Turning around his golden stuppa, I saw approaching a cripple who had to penetrate by one of the 4 cardinal entries that often give access to these pagodas, one of which has a lift and it is certainly this one Which he borrowed. I was struck by his height and his infirmity. He had no more legs and advanced painfully on his pelvis or buttocks with a cane under one arm and a wooden “skate” in the opposite hand. We are not accustomed to these encounters in our highly medical Western societies. It is difficult for me to divert my head and forget this image and especially the existence and the physical and moral suffering that this man can endure with such infirmity. I waited a few minutes to see how the “locals” would behave by crossing this cripple and thinking maybe adapting my attitude to theirs. But the few visitors and faithful who passed by did not have eyes or attention for this cripple.
He looked at me with a smile. I tried then to transmit to him in return the smile as natural and as frank as possible, stooping to offer him some notes that he took from his hand as invalid. I saw him again this morning and then in the early evening “standing” next to two faithful who were chatting with him, and he gave me a sign and a smile at a distance that I immediately returned to him as if we were Become familiar.

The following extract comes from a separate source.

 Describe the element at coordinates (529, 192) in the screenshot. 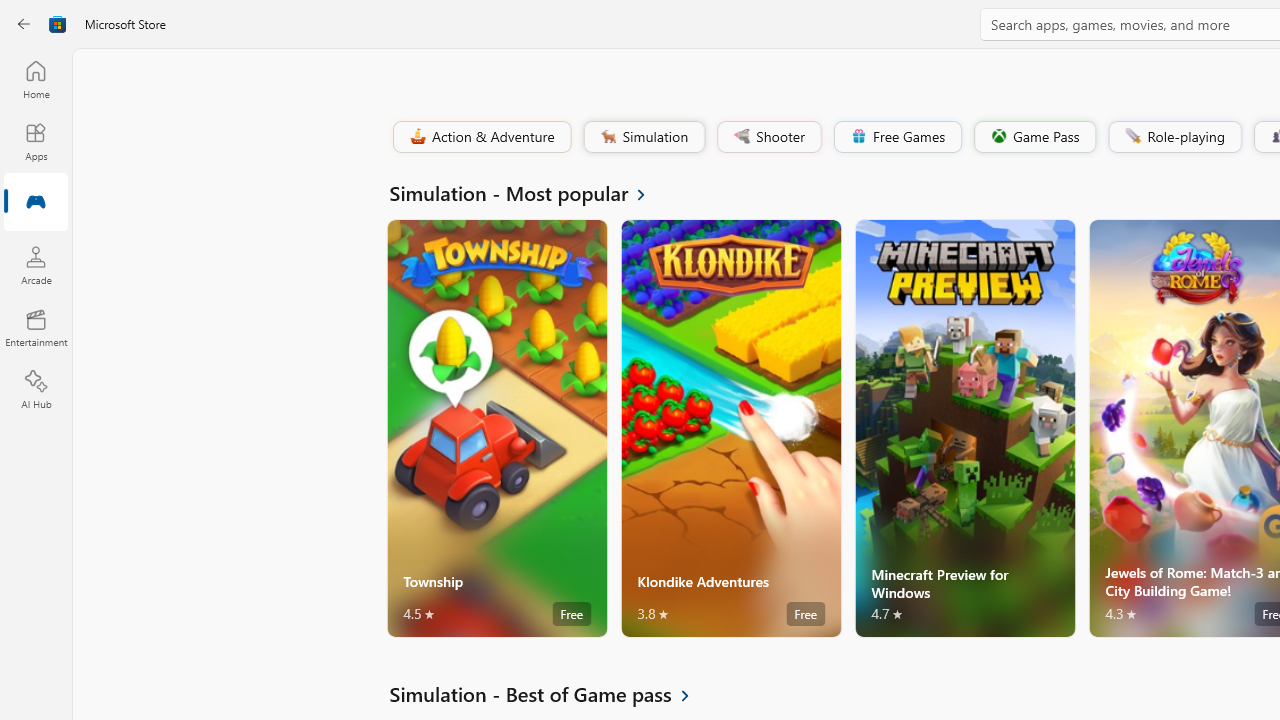

I see `'See all  Simulation - Most popular'` at that location.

And yet I am ashamed. Shame on me sometimes to complain of such a disabling condition with regard to such infirmity. Shame on being what I am and to cross what it is. Shame for all those who are lucky enough to be still biped and who do not even deign to smile, to see a look at this wretched deprived of his legs.

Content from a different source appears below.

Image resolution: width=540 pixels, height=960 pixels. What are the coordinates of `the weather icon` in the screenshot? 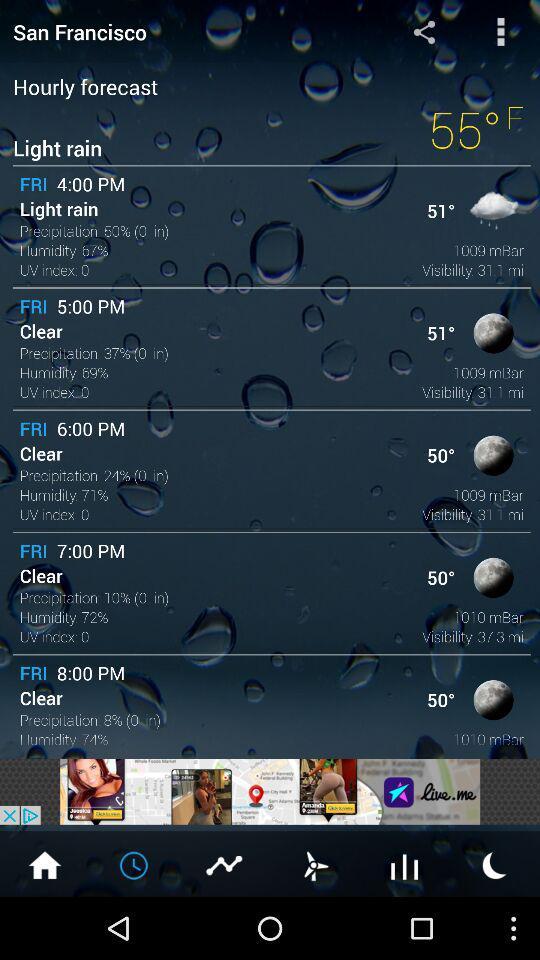 It's located at (314, 925).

Continuing the circular visit of this pagoda
A monotone voice is heard from one of these halls of prayer which repeats a couplet in a loop.
The monk of Shwesandaw.
Quickly a monk greets me with a big smile and proposes to follow him for the visit of the “vestige” that he occupies with others. It is a 108 year old house whose façade is assailed by vegetation composed of ferns, mosses and various plants that have developed thanks to the humidity of the walls.
On the ground floor, the main room seems very versatile and should serve as a living room, a prayer room, a bedroom, a reading corner and a reading corner. And surely hosts several monks or moninillons. The conversation is as limited as my knowledge of the Burmese and so after a few gestures and smiles, I thank him for his hospitality and continue my visit.